::: INFORMATION :::
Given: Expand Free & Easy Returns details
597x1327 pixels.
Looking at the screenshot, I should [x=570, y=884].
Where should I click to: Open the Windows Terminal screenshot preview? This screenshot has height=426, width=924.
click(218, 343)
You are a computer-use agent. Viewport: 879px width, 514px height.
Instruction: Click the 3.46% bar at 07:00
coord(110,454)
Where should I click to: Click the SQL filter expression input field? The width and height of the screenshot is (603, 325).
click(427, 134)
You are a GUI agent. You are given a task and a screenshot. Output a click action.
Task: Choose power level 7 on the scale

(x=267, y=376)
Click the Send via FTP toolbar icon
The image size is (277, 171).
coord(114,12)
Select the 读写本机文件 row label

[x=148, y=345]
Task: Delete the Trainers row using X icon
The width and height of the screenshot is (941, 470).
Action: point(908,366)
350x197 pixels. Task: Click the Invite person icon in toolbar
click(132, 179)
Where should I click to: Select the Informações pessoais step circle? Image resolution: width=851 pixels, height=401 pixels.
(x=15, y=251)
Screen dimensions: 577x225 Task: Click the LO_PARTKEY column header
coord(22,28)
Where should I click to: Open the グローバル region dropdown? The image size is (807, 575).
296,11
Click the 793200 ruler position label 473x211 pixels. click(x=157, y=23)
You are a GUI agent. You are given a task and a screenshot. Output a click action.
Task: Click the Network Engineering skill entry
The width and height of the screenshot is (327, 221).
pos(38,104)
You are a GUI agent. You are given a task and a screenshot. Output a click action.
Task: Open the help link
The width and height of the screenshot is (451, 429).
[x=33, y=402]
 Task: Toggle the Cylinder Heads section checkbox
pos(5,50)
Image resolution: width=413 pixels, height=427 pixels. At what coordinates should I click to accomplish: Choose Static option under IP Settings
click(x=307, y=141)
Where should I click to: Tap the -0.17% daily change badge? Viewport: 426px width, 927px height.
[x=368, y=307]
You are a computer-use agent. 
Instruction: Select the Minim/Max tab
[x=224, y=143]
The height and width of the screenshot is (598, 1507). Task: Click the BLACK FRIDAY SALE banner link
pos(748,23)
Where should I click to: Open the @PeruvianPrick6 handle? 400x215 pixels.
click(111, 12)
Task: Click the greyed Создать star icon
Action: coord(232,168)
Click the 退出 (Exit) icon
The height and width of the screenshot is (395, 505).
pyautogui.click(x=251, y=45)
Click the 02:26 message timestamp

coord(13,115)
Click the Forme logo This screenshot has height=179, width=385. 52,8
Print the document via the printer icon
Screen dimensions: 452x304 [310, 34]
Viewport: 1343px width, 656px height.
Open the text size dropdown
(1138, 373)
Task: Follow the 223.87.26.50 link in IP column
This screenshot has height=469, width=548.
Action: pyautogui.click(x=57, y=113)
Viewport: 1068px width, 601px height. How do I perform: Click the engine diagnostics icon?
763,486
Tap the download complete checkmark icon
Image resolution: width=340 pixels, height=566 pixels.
:::
- **EXERCISE**:
When you reach the line containing "Where should I click to: Open the @PeruvianPrick6" in the listing, transcribe it and every line after it exactly, through the last line, and add nothing.

- **TASK ANSWER**:
Where should I click to: Open the @PeruvianPrick6 handle? 400x215 pixels.
click(111, 12)
Task: Click the greyed Создать star icon
Action: coord(232,168)
Click the 退出 (Exit) icon
The height and width of the screenshot is (395, 505).
pyautogui.click(x=251, y=45)
Click the 02:26 message timestamp

coord(13,115)
Click the Forme logo This screenshot has height=179, width=385. 52,8
Print the document via the printer icon
Screen dimensions: 452x304 [310, 34]
Viewport: 1343px width, 656px height.
Open the text size dropdown
(1138, 373)
Task: Follow the 223.87.26.50 link in IP column
This screenshot has height=469, width=548.
Action: pyautogui.click(x=57, y=113)
Viewport: 1068px width, 601px height. How do I perform: Click the engine diagnostics icon?
763,486
Tap the download complete checkmark icon
Image resolution: width=340 pixels, height=566 pixels.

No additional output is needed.